Goal of the exercise: From the entries that follow, pick out all lines holding "This".

Working data:
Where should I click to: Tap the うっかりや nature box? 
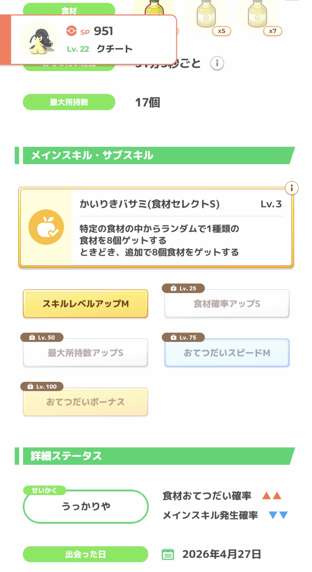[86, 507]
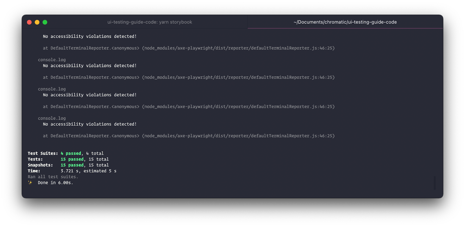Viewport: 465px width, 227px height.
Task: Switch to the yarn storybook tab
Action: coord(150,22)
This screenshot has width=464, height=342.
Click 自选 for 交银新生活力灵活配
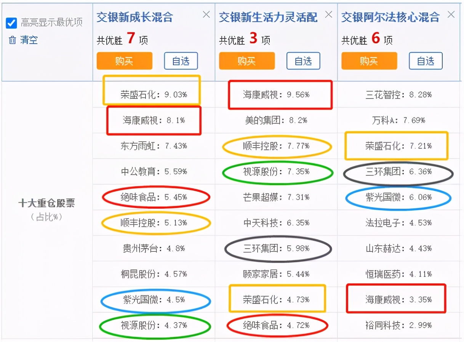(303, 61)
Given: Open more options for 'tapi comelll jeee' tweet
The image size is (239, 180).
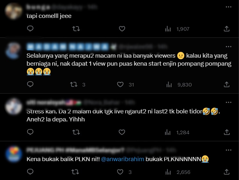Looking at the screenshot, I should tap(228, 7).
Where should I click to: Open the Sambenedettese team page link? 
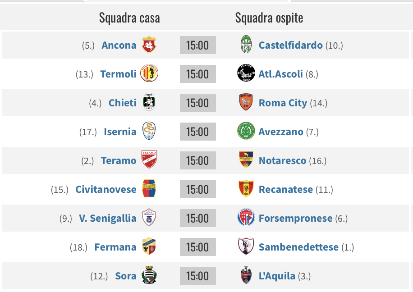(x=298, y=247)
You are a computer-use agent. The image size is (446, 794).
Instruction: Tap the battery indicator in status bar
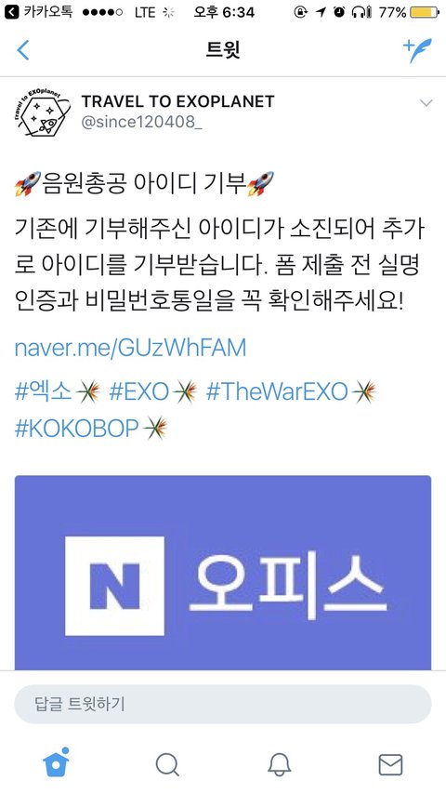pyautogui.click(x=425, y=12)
--
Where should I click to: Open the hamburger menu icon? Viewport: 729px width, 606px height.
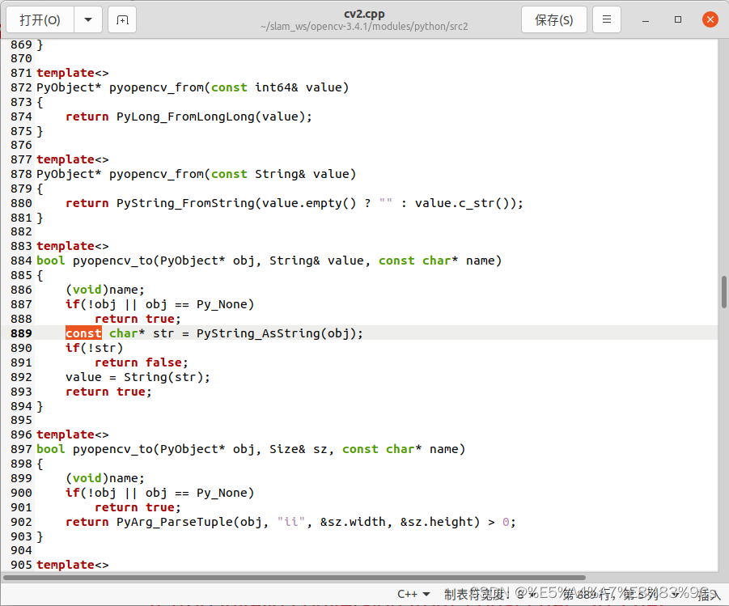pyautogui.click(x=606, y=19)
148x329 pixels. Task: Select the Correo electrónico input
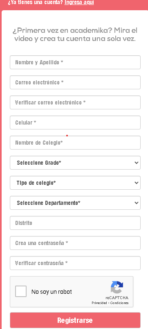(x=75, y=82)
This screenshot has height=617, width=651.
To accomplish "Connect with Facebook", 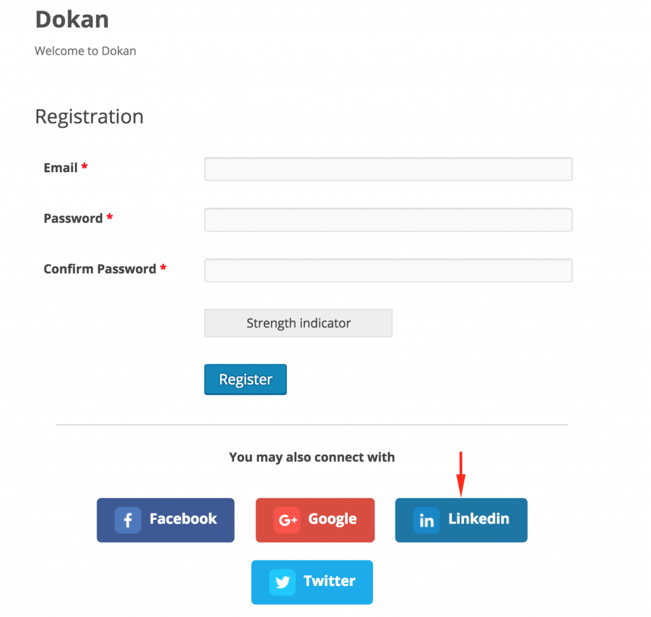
* * *
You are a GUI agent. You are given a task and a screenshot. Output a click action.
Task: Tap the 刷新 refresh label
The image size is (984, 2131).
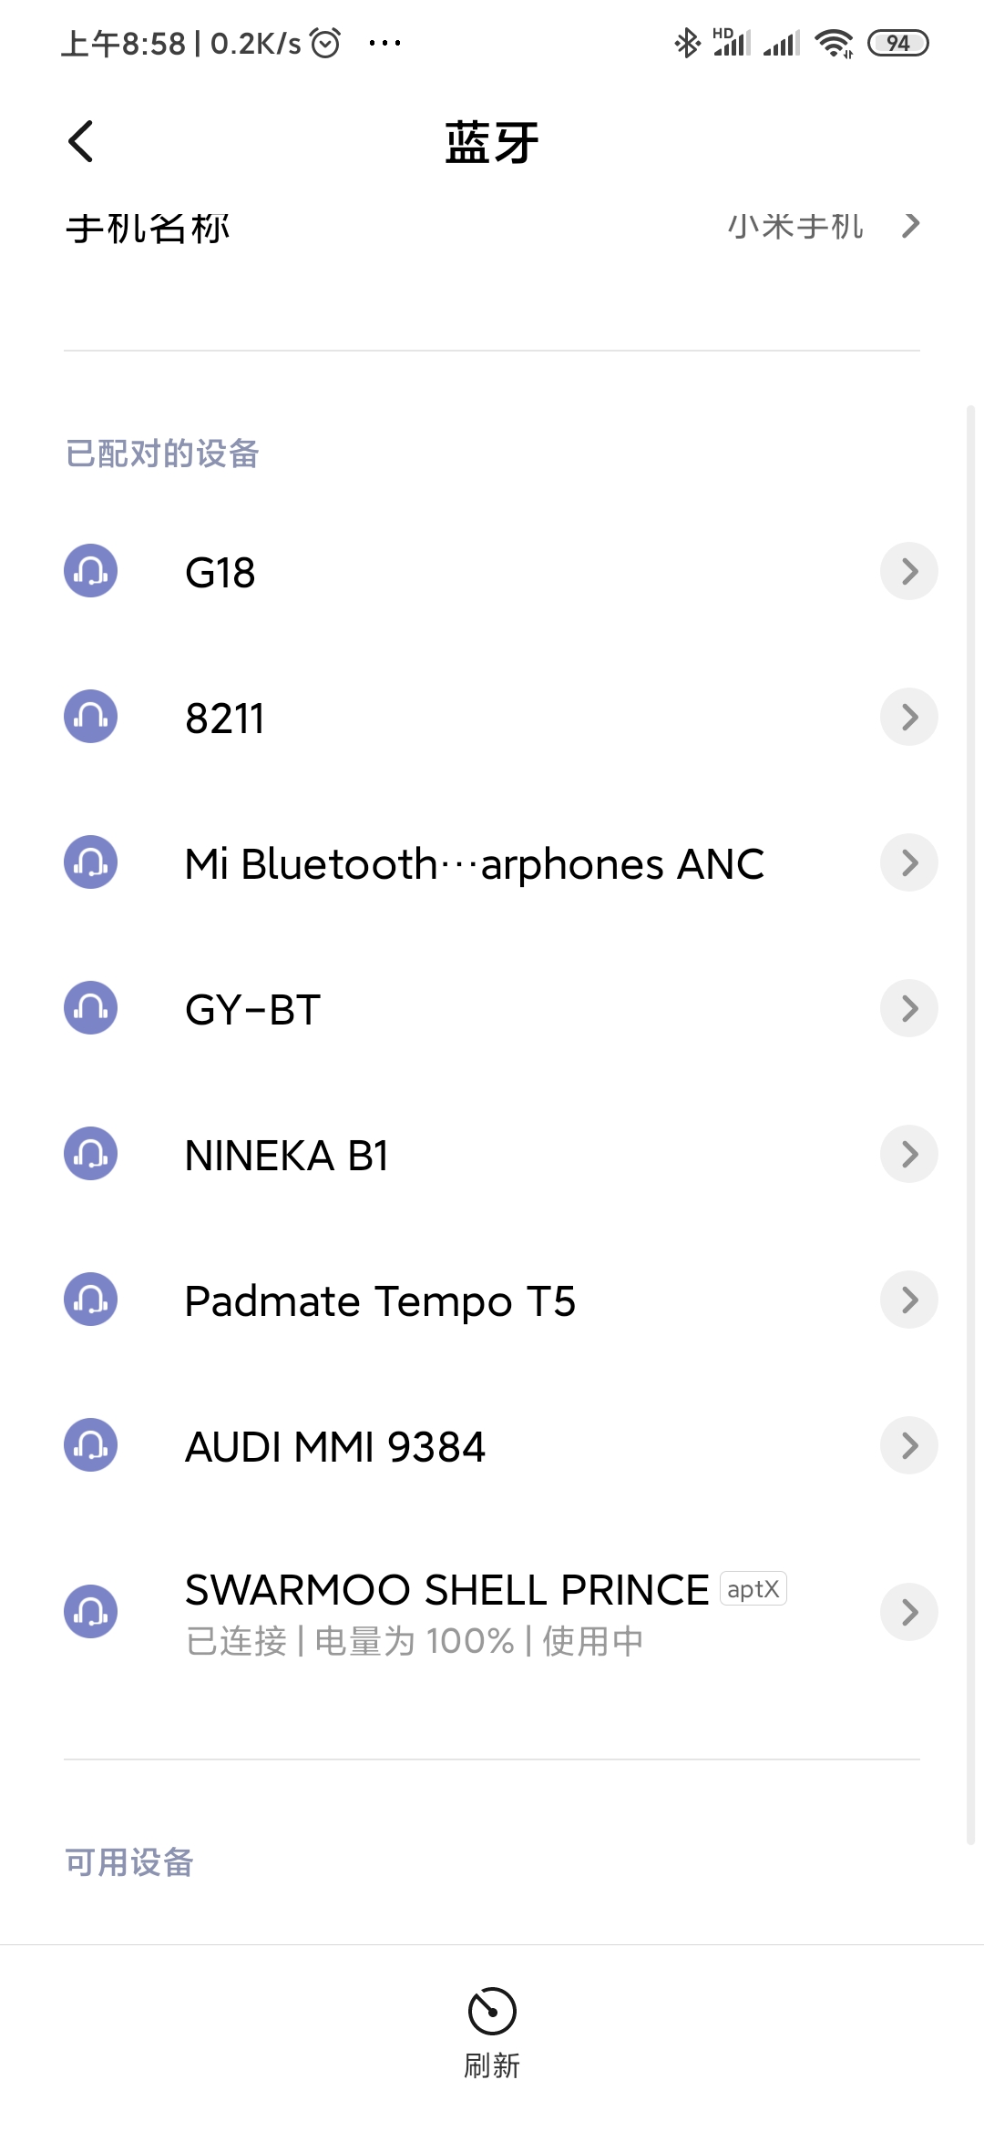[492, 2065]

Exercise answer:
This screenshot has width=464, height=342.
This screenshot has height=617, width=651.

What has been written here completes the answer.